All the data should come back exactly as it was given.

(Collection entries)
::::::::::

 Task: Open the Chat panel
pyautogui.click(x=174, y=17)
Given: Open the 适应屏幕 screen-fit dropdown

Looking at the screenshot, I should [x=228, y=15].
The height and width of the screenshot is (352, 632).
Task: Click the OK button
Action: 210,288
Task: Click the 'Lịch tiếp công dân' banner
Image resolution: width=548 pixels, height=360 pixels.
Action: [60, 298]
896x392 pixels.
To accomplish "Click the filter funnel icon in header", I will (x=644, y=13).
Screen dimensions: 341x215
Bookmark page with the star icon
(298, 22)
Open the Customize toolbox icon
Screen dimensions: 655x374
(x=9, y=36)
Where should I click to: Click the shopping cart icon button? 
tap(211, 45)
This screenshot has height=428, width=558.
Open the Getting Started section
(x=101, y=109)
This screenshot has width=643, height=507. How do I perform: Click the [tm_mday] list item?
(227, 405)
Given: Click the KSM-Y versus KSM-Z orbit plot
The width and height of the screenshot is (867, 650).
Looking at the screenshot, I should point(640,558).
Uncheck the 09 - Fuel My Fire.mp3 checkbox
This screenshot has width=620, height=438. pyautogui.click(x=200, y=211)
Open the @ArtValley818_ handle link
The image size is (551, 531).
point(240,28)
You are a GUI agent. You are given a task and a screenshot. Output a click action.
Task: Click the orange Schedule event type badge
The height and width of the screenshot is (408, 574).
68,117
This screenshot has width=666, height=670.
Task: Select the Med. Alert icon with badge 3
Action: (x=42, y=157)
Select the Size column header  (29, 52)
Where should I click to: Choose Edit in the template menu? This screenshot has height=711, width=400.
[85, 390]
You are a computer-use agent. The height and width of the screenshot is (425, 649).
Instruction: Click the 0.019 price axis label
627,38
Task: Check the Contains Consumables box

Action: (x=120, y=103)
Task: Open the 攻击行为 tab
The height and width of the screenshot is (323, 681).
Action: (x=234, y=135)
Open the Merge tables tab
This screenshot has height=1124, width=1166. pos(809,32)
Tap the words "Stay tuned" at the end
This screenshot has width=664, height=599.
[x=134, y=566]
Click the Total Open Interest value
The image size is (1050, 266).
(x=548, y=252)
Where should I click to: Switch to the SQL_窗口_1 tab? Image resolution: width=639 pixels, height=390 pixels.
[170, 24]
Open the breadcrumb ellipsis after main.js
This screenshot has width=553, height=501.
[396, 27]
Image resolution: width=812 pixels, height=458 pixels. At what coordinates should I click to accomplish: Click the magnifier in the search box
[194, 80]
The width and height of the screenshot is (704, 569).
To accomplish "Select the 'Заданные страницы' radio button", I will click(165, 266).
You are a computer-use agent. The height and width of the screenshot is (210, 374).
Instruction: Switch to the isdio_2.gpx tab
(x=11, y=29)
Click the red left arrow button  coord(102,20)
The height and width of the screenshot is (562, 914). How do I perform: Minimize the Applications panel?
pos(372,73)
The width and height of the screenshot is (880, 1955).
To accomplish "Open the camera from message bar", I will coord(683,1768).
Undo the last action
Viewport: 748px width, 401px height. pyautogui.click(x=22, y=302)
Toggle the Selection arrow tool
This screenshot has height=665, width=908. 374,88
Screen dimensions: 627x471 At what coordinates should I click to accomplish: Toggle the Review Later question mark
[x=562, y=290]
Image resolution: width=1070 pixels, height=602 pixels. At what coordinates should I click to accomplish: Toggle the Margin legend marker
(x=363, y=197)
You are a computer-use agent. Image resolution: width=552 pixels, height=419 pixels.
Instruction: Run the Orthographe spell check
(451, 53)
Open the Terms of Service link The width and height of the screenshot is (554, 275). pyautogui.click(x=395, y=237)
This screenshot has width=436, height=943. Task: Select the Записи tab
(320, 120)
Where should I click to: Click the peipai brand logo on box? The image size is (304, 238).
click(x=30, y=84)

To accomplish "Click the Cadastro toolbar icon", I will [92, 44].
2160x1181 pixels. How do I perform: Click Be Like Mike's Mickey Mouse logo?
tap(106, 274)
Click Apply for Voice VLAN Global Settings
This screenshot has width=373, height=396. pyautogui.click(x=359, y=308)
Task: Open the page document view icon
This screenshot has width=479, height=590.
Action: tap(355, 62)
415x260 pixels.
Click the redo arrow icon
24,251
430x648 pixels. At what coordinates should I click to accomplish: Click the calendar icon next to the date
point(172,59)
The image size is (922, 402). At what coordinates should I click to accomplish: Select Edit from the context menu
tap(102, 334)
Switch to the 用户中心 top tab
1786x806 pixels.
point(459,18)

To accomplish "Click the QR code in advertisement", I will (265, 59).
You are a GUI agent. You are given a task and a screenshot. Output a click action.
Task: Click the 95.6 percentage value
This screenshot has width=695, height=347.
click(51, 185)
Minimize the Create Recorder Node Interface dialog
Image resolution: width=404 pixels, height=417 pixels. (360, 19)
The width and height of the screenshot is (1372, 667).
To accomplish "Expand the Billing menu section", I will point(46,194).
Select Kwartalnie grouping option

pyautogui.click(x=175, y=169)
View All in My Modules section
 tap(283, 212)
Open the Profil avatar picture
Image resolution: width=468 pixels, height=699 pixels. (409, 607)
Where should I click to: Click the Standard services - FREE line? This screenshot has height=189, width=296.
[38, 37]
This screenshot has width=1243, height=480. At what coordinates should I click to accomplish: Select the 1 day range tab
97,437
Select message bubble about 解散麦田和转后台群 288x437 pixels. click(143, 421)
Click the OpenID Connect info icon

::::::::::

ANSWER TO THE PROBLEM »
 Task: Open the Chat panel
pyautogui.click(x=174, y=17)
Given: Open the 适应屏幕 screen-fit dropdown

Looking at the screenshot, I should [x=228, y=15].
The height and width of the screenshot is (352, 632).
Task: Click the OK button
Action: 210,288
Task: Click the 'Lịch tiếp công dân' banner
Image resolution: width=548 pixels, height=360 pixels.
Action: [60, 298]
896x392 pixels.
To accomplish "Click the filter funnel icon in header", I will (x=644, y=13).
Screen dimensions: 341x215
Bookmark page with the star icon
(298, 22)
Open the Customize toolbox icon
Screen dimensions: 655x374
(x=9, y=36)
Where should I click to: Click the shopping cart icon button? 
tap(211, 45)
This screenshot has height=428, width=558.
Open the Getting Started section
(x=101, y=109)
This screenshot has width=643, height=507. How do I perform: Click the [tm_mday] list item?
(227, 405)
Given: Click the KSM-Y versus KSM-Z orbit plot
The width and height of the screenshot is (867, 650).
Looking at the screenshot, I should point(640,558).
Uncheck the 09 - Fuel My Fire.mp3 checkbox
This screenshot has width=620, height=438. pyautogui.click(x=200, y=211)
Open the @ArtValley818_ handle link
The image size is (551, 531).
point(240,28)
You are a GUI agent. You are given a task and a screenshot. Output a click action.
Task: Click the orange Schedule event type badge
The height and width of the screenshot is (408, 574).
68,117
This screenshot has width=666, height=670.
Task: Select the Med. Alert icon with badge 3
Action: (x=42, y=157)
Select the Size column header  (29, 52)
Where should I click to: Choose Edit in the template menu? This screenshot has height=711, width=400.
[85, 390]
You are a computer-use agent. The height and width of the screenshot is (425, 649).
Instruction: Click the 0.019 price axis label
627,38
Task: Check the Contains Consumables box

Action: (x=120, y=103)
Task: Open the 攻击行为 tab
The height and width of the screenshot is (323, 681).
Action: (x=234, y=135)
Open the Merge tables tab
This screenshot has height=1124, width=1166. pos(809,32)
Tap the words "Stay tuned" at the end
This screenshot has width=664, height=599.
[x=134, y=566]
Click the Total Open Interest value
The image size is (1050, 266).
(x=548, y=252)
Where should I click to: Switch to the SQL_窗口_1 tab? Image resolution: width=639 pixels, height=390 pixels.
[170, 24]
Open the breadcrumb ellipsis after main.js
This screenshot has width=553, height=501.
[396, 27]
Image resolution: width=812 pixels, height=458 pixels. At what coordinates should I click to accomplish: Click the magnifier in the search box
[194, 80]
The width and height of the screenshot is (704, 569).
To accomplish "Select the 'Заданные страницы' radio button", I will click(165, 266).
You are a computer-use agent. The height and width of the screenshot is (210, 374).
Instruction: Switch to the isdio_2.gpx tab
(x=11, y=29)
Click the red left arrow button  coord(102,20)
The height and width of the screenshot is (562, 914). How do I perform: Minimize the Applications panel?
pos(372,73)
The width and height of the screenshot is (880, 1955).
To accomplish "Open the camera from message bar", I will coord(683,1768).
Undo the last action
Viewport: 748px width, 401px height. pyautogui.click(x=22, y=302)
Toggle the Selection arrow tool
This screenshot has height=665, width=908. 374,88
Screen dimensions: 627x471 At what coordinates should I click to accomplish: Toggle the Review Later question mark
[x=562, y=290]
Image resolution: width=1070 pixels, height=602 pixels. At what coordinates should I click to accomplish: Toggle the Margin legend marker
(x=363, y=197)
You are a computer-use agent. Image resolution: width=552 pixels, height=419 pixels.
Instruction: Run the Orthographe spell check
(451, 53)
Open the Terms of Service link The width and height of the screenshot is (554, 275). pyautogui.click(x=395, y=237)
This screenshot has width=436, height=943. Task: Select the Записи tab
(320, 120)
Where should I click to: Click the peipai brand logo on box? The image size is (304, 238).
click(x=30, y=84)

To accomplish "Click the Cadastro toolbar icon", I will [92, 44].
2160x1181 pixels. How do I perform: Click Be Like Mike's Mickey Mouse logo?
tap(106, 274)
Click Apply for Voice VLAN Global Settings
This screenshot has width=373, height=396. pyautogui.click(x=359, y=308)
Task: Open the page document view icon
This screenshot has width=479, height=590.
Action: tap(355, 62)
415x260 pixels.
Click the redo arrow icon
24,251
430x648 pixels. At what coordinates should I click to accomplish: Click the calendar icon next to the date
point(172,59)
The image size is (922, 402). At what coordinates should I click to accomplish: Select Edit from the context menu
tap(102, 334)
Switch to the 用户中心 top tab
1786x806 pixels.
point(459,18)

To accomplish "Click the QR code in advertisement", I will (265, 59).
You are a GUI agent. You are given a task and a screenshot. Output a click action.
Task: Click the 95.6 percentage value
This screenshot has width=695, height=347.
click(51, 185)
Minimize the Create Recorder Node Interface dialog
Image resolution: width=404 pixels, height=417 pixels. (360, 19)
The width and height of the screenshot is (1372, 667).
To accomplish "Expand the Billing menu section", I will point(46,194).
Select Kwartalnie grouping option

pyautogui.click(x=175, y=169)
View All in My Modules section
 tap(283, 212)
Open the Profil avatar picture
Image resolution: width=468 pixels, height=699 pixels. (409, 607)
Where should I click to: Click the Standard services - FREE line? This screenshot has height=189, width=296.
[38, 37]
This screenshot has width=1243, height=480. At what coordinates should I click to accomplish: Select the 1 day range tab
97,437
Select message bubble about 解散麦田和转后台群 288x437 pixels. click(143, 421)
Click the OpenID Connect info icon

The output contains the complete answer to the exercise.